Wednesday, March 28, 2012

Question about referencing Full-Text noise file through SQL rowset functions.

(SQL Server 2000, SP3a)
Hello all!
I'm trying to cobble together something that will let me reference the "noise.eng" (the
English list of the Full Text Search service ignored words) through Transact-SQL.
I'm trying to reference the "noise.eng" file that's located in:
C:\Program Files\Common Files\Microsoft Shared\MSSearch\Data\Config
There are a couple others in:
C:\Program Files\Microsoft SQL Server\MSSQL\FTDATA\SQLServer\Config
C:\windows\SYSTEM32
but the one in the "Common Files" had the most recent date. :-)
I *have* had some measure of success with it -- but I'm trying to come up with a "cleaner"
way, if possible.
This is how I got this to work:
First I tried setting up a linked server:
--Create a linked server
execute [dbo].[sp_addlinkedserver]
'TextTest',
'Jet 4.0',
'Microsoft.Jet.OLEDB.4.0',
'C:\Program Files\Common Files\Microsoft Shared\MSSearch\Data\Config',
NULL,
'Text'
go
--Set up login mappings
execute [dbo].[sp_addlinkedsrvlogin]
'TextTest',
FALSE,
NULL,
NULL
go
Then I checked out the tables that were available:
--List the tables in the linked server
execute [dbo].[sp_tables_ex] 'TextTest'
go
Interestingly, all the files in that directory with a .TXT extension were visible as
tables! However, the "noise.eng" file didn't seem to be available.
If I copied the "noise.eng" file to "noise.txt", then I could do something like:
select * from TextTest...[noise#txt]
or
select * from openquery(TextTest, 'select * from [noise#txt]') as a
And that seems to return the information! :-)

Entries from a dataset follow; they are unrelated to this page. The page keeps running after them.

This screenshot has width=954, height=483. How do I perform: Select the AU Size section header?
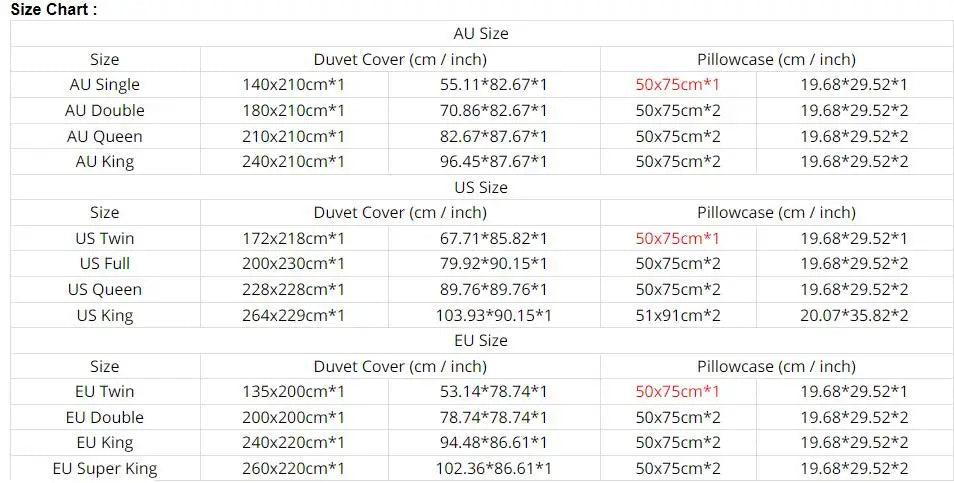[481, 33]
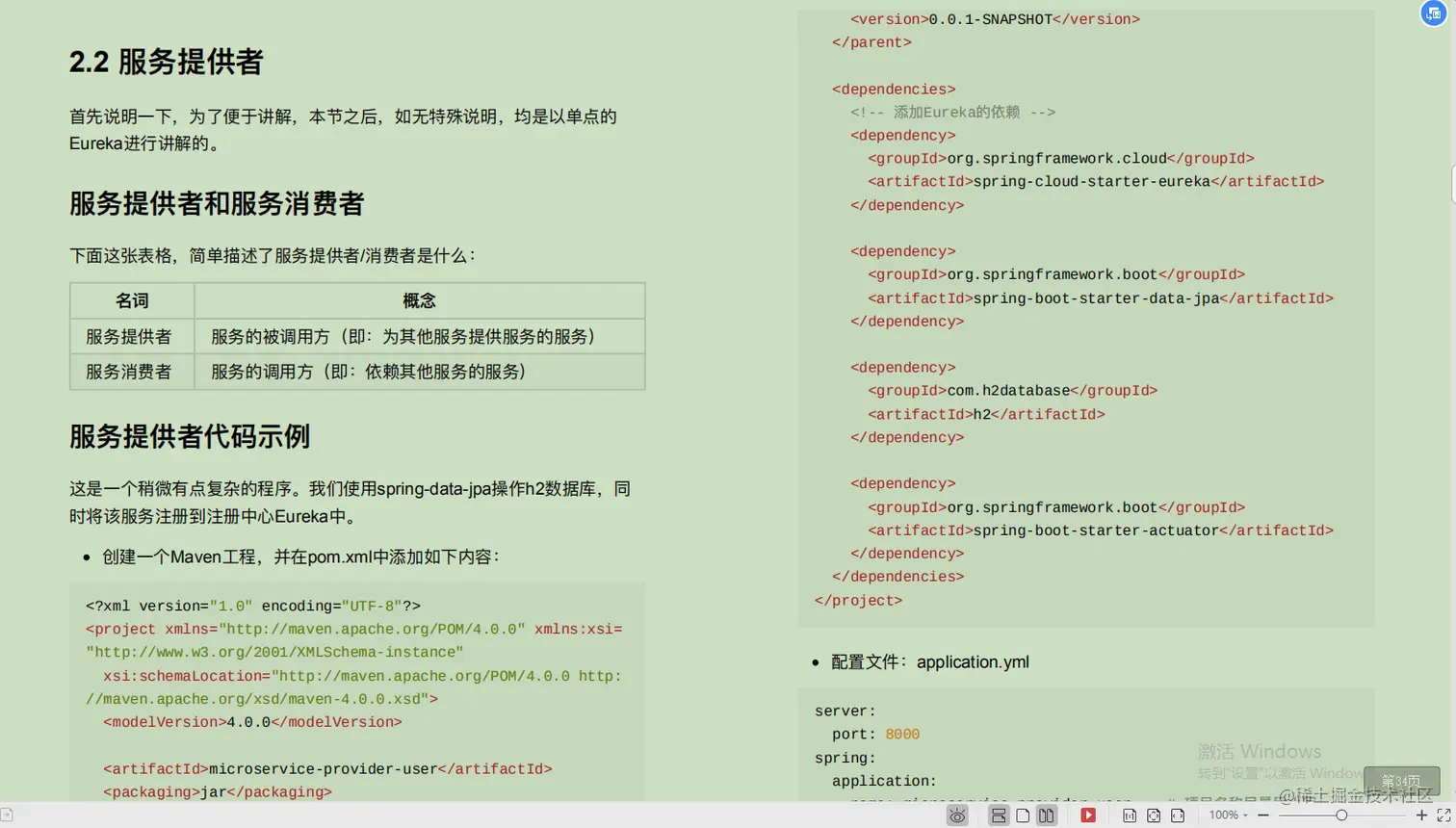Open the zoom percentage dropdown
This screenshot has width=1456, height=828.
pos(1244,815)
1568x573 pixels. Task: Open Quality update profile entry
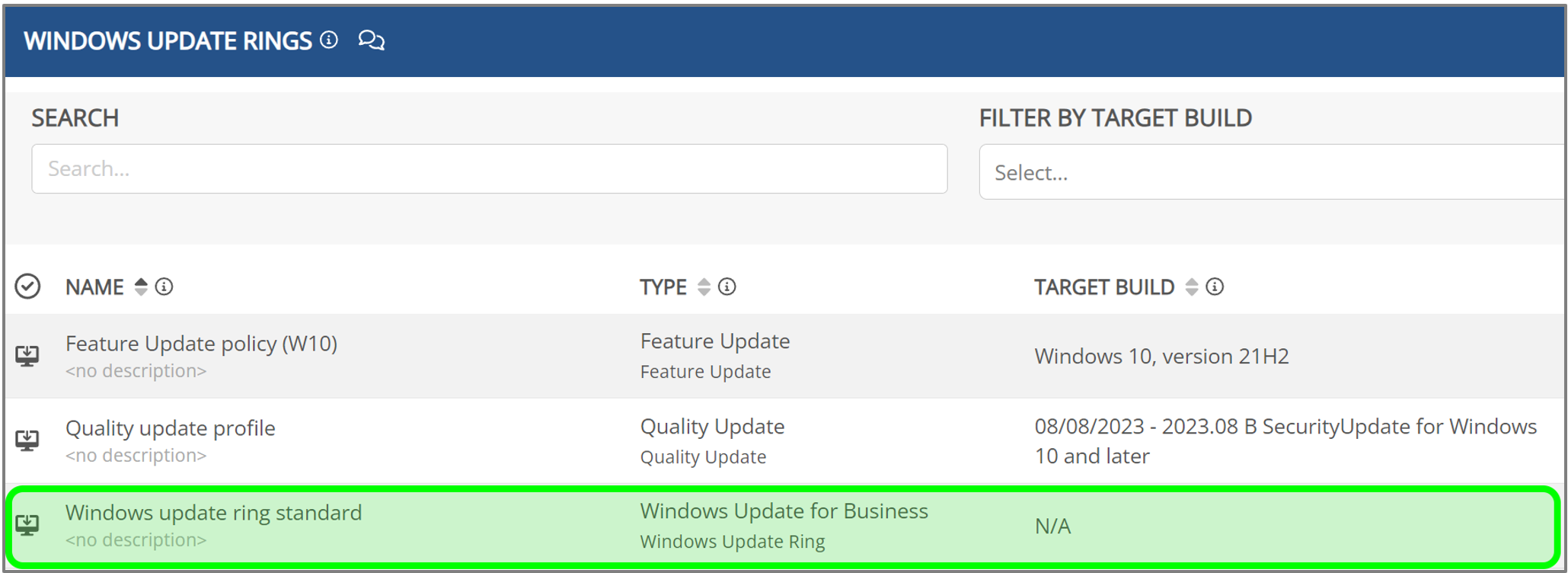click(x=170, y=428)
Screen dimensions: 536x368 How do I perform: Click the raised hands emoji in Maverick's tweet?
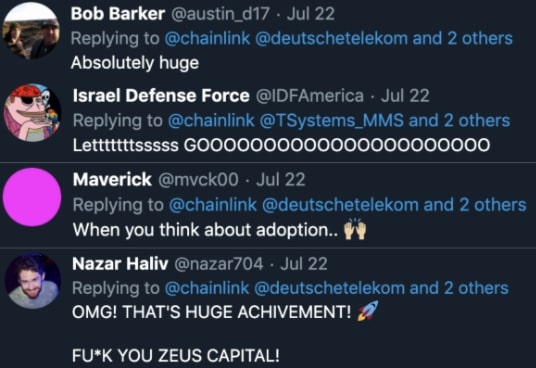(x=355, y=229)

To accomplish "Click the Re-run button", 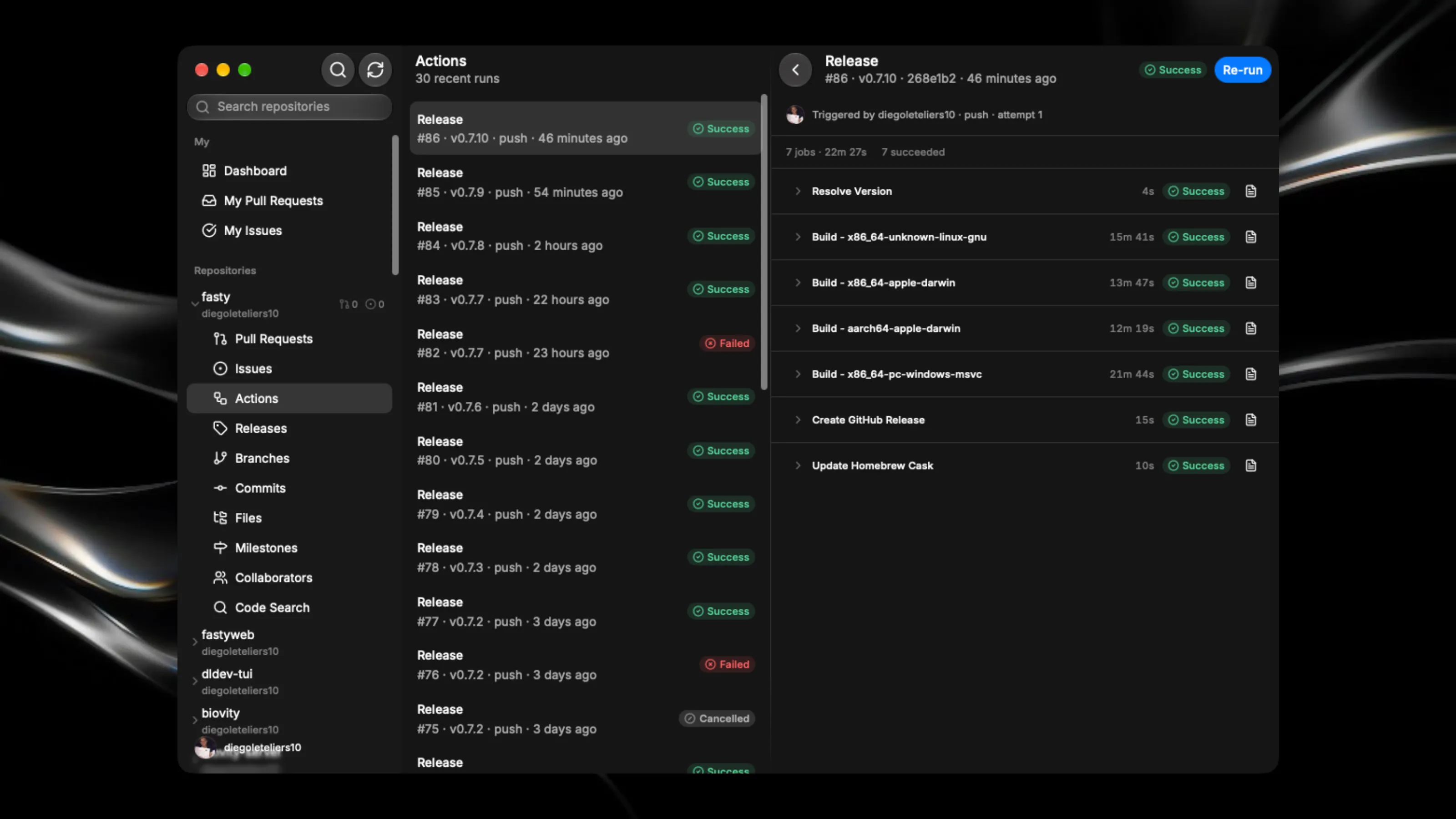I will pos(1242,70).
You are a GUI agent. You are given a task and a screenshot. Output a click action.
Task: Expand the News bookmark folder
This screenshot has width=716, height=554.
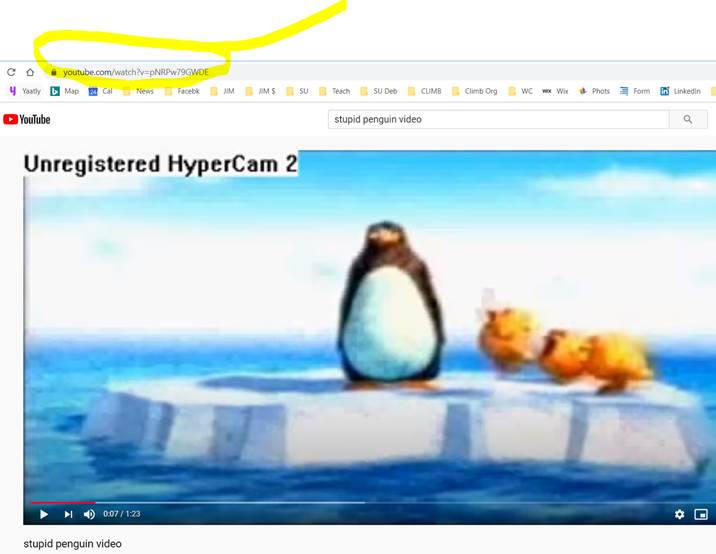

You can clean up the linked servers with:
execute [dbo].[sp_droplinkedsrvlogin]
'TextTest', NULL
go
execute [dbo].[sp_dropserver]
'TextTest'
go
However, I'd really like to use the OPENROWSET function if at all possible, and *not* have
to rename/copy the noise.eng file. I was reading that I could use a "schema.ini" file,
and after browsing the web, discovered this format that I thought might work:
[noise.eng]
ColNameHeader = False
CharacterSet = ANSI
Format = CSVDelimited
Col1=NoiseWord Char Width 100
Then I tried doing something like:
select *
from openrowset
(
'Microsoft.Jet.OLEDB.4.0',
'Provider=Microsoft.Jet.Oledb.4.0;Data Source=C:\Program Files\Common Files\Microsoft
Shared\MSSearch\Data\Config;Extended Properties="text;HDR=No;FMT=CSV";',
'select * from noise.eng'
) as a
Which doesn't quite work -- nor have any of the OPENROWSET variants I've tried. :-(
I'd like to be able to use OPENROWSET so that I don't have to create a linked server. I'd
also like to avoid copying the "noise.eng" to "noise.txt". I don't mind having to drop in
a "schema.ini" (if that's even necessary/helpful) in that directory.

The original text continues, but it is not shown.